> _The problem_: In the records below, replace every occurrence of "At what coordinates should I click to accomplish" with "Where should I click to accomplish" and reproduce all lines otherwise unchanged.

> _Material for this exercise_:
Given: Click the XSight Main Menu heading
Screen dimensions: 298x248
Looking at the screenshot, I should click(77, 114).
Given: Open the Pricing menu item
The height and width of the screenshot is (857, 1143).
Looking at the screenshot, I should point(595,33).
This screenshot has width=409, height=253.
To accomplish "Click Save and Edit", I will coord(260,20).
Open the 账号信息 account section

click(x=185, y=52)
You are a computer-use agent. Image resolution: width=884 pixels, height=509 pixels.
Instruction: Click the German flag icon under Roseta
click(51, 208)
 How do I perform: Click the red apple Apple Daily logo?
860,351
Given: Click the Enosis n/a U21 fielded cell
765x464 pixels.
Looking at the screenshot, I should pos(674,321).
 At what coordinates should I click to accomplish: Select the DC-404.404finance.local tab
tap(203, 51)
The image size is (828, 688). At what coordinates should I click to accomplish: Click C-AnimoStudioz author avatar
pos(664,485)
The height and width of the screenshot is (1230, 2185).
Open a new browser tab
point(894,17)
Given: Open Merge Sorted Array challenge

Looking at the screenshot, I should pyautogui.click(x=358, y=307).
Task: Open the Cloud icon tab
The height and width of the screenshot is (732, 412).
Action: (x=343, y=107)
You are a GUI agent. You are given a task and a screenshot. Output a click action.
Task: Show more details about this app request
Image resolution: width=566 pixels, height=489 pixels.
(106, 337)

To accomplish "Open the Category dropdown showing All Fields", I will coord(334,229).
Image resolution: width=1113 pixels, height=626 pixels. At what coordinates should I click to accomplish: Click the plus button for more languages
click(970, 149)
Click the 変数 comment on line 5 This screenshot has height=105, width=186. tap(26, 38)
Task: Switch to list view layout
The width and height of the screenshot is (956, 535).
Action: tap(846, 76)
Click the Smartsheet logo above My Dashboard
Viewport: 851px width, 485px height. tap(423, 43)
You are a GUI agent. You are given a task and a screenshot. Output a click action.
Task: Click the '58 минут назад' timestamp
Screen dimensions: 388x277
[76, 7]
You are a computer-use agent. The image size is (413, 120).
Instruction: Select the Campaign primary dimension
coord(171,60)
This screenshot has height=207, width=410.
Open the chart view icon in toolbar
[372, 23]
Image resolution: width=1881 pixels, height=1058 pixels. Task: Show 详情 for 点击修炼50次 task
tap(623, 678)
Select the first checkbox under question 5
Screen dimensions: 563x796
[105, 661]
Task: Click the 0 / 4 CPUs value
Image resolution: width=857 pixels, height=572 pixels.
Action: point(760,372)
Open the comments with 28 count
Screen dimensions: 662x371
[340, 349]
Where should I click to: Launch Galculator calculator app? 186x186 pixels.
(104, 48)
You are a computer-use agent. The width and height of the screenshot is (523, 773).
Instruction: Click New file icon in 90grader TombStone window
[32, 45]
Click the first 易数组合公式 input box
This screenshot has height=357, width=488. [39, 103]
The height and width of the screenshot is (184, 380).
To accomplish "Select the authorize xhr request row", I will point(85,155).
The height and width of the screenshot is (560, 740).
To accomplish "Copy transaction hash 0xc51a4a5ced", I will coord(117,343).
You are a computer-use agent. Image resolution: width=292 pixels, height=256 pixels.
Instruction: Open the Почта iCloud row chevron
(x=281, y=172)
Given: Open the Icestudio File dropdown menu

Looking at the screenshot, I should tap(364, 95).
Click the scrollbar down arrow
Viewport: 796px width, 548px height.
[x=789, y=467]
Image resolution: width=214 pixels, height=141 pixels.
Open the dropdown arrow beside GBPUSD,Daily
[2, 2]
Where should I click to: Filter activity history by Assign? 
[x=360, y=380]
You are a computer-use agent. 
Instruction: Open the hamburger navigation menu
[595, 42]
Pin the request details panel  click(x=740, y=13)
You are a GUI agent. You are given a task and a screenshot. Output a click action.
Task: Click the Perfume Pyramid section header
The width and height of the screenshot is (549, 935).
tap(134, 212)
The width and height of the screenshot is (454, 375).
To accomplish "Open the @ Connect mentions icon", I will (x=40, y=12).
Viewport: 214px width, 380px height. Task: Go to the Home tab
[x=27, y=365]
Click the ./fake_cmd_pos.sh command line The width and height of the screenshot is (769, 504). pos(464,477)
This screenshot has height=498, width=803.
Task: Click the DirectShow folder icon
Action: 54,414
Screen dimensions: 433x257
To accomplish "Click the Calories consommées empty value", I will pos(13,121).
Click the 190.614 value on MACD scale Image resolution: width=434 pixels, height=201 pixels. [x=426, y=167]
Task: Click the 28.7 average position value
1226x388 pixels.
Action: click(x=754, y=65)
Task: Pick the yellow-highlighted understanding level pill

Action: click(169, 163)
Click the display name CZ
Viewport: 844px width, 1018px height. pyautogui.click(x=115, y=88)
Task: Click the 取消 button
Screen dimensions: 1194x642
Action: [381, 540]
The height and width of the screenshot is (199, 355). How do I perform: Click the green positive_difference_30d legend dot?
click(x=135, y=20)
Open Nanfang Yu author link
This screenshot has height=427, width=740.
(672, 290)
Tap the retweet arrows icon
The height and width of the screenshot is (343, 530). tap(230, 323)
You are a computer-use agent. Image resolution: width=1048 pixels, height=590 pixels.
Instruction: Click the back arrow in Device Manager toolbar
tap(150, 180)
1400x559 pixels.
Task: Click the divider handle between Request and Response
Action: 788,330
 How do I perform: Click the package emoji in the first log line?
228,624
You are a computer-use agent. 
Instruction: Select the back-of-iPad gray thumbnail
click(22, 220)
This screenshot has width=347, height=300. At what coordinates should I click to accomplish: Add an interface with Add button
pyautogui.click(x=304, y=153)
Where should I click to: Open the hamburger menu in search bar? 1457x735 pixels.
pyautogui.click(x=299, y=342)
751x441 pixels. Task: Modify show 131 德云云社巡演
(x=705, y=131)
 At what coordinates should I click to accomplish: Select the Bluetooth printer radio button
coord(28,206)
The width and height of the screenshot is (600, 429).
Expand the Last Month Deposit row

> _Solution_:
Given: Click the XSight Main Menu heading
Screen dimensions: 298x248
Looking at the screenshot, I should click(77, 114).
Given: Open the Pricing menu item
The height and width of the screenshot is (857, 1143).
Looking at the screenshot, I should point(595,33).
This screenshot has width=409, height=253.
To accomplish "Click Save and Edit", I will coord(260,20).
Open the 账号信息 account section

click(x=185, y=52)
You are a computer-use agent. Image resolution: width=884 pixels, height=509 pixels.
Instruction: Click the German flag icon under Roseta
click(51, 208)
 How do I perform: Click the red apple Apple Daily logo?
860,351
Given: Click the Enosis n/a U21 fielded cell
765x464 pixels.
Looking at the screenshot, I should pos(674,321).
 Where should I click to accomplish: Select the DC-404.404finance.local tab
tap(203, 51)
The image size is (828, 688). Where should I click to accomplish: Click C-AnimoStudioz author avatar
pos(664,485)
The height and width of the screenshot is (1230, 2185).
Open a new browser tab
point(894,17)
Given: Open Merge Sorted Array challenge

Looking at the screenshot, I should pyautogui.click(x=358, y=307).
Task: Open the Cloud icon tab
The height and width of the screenshot is (732, 412).
Action: (x=343, y=107)
You are a GUI agent. You are given a task and a screenshot. Output a click action.
Task: Show more details about this app request
Image resolution: width=566 pixels, height=489 pixels.
(106, 337)

To accomplish "Open the Category dropdown showing All Fields", I will coord(334,229).
Image resolution: width=1113 pixels, height=626 pixels. Where should I click to accomplish: Click the plus button for more languages
click(970, 149)
Click the 変数 comment on line 5 This screenshot has height=105, width=186. tap(26, 38)
Task: Switch to list view layout
The width and height of the screenshot is (956, 535).
Action: tap(846, 76)
Click the Smartsheet logo above My Dashboard
Viewport: 851px width, 485px height. tap(423, 43)
You are a GUI agent. You are given a task and a screenshot. Output a click action.
Task: Click the '58 минут назад' timestamp
Screen dimensions: 388x277
[76, 7]
You are a computer-use agent. The image size is (413, 120).
Instruction: Select the Campaign primary dimension
coord(171,60)
This screenshot has height=207, width=410.
Open the chart view icon in toolbar
[372, 23]
Image resolution: width=1881 pixels, height=1058 pixels. Task: Show 详情 for 点击修炼50次 task
tap(623, 678)
Select the first checkbox under question 5
Screen dimensions: 563x796
[105, 661]
Task: Click the 0 / 4 CPUs value
Image resolution: width=857 pixels, height=572 pixels.
Action: point(760,372)
Open the comments with 28 count
Screen dimensions: 662x371
[340, 349]
Where should I click to: Launch Galculator calculator app? 186x186 pixels.
(104, 48)
You are a computer-use agent. The width and height of the screenshot is (523, 773).
Instruction: Click New file icon in 90grader TombStone window
[32, 45]
Click the first 易数组合公式 input box
This screenshot has height=357, width=488. [39, 103]
The height and width of the screenshot is (184, 380).
To accomplish "Select the authorize xhr request row", I will point(85,155).
The height and width of the screenshot is (560, 740).
To accomplish "Copy transaction hash 0xc51a4a5ced", I will coord(117,343).
You are a computer-use agent. Image resolution: width=292 pixels, height=256 pixels.
Instruction: Open the Почта iCloud row chevron
(x=281, y=172)
Given: Open the Icestudio File dropdown menu

Looking at the screenshot, I should tap(364, 95).
Click the scrollbar down arrow
Viewport: 796px width, 548px height.
[x=789, y=467]
Image resolution: width=214 pixels, height=141 pixels.
Open the dropdown arrow beside GBPUSD,Daily
[2, 2]
Where should I click to: Filter activity history by Assign? 
[x=360, y=380]
You are a computer-use agent. 
Instruction: Open the hamburger navigation menu
[595, 42]
Pin the request details panel  click(x=740, y=13)
You are a GUI agent. You are given a task and a screenshot. Output a click action.
Task: Click the Perfume Pyramid section header
The width and height of the screenshot is (549, 935).
tap(134, 212)
The width and height of the screenshot is (454, 375).
To accomplish "Open the @ Connect mentions icon", I will (x=40, y=12).
Viewport: 214px width, 380px height. Task: Go to the Home tab
[x=27, y=365]
Click the ./fake_cmd_pos.sh command line The width and height of the screenshot is (769, 504). pos(464,477)
This screenshot has height=498, width=803.
Task: Click the DirectShow folder icon
Action: 54,414
Screen dimensions: 433x257
To accomplish "Click the Calories consommées empty value", I will pos(13,121).
Click the 190.614 value on MACD scale Image resolution: width=434 pixels, height=201 pixels. [x=426, y=167]
Task: Click the 28.7 average position value
1226x388 pixels.
Action: click(x=754, y=65)
Task: Pick the yellow-highlighted understanding level pill

Action: click(169, 163)
Click the display name CZ
Viewport: 844px width, 1018px height. pyautogui.click(x=115, y=88)
Task: Click the 取消 button
Screen dimensions: 1194x642
Action: [381, 540]
The height and width of the screenshot is (199, 355). How do I perform: Click the green positive_difference_30d legend dot?
click(x=135, y=20)
Open Nanfang Yu author link
This screenshot has height=427, width=740.
(672, 290)
Tap the retweet arrows icon
The height and width of the screenshot is (343, 530). tap(230, 323)
You are a computer-use agent. Image resolution: width=1048 pixels, height=590 pixels.
Instruction: Click the back arrow in Device Manager toolbar
tap(150, 180)
1400x559 pixels.
Task: Click the divider handle between Request and Response
Action: 788,330
 How do I perform: Click the package emoji in the first log line?
228,624
You are a computer-use agent. 
Instruction: Select the back-of-iPad gray thumbnail
click(22, 220)
This screenshot has width=347, height=300. Where should I click to accomplish: Add an interface with Add button
pyautogui.click(x=304, y=153)
Where should I click to: Open the hamburger menu in search bar? 1457x735 pixels.
pyautogui.click(x=299, y=342)
751x441 pixels. Task: Modify show 131 德云云社巡演
(x=705, y=131)
 Where should I click to accomplish: Select the Bluetooth printer radio button
coord(28,206)
The width and height of the screenshot is (600, 429).
Expand the Last Month Deposit row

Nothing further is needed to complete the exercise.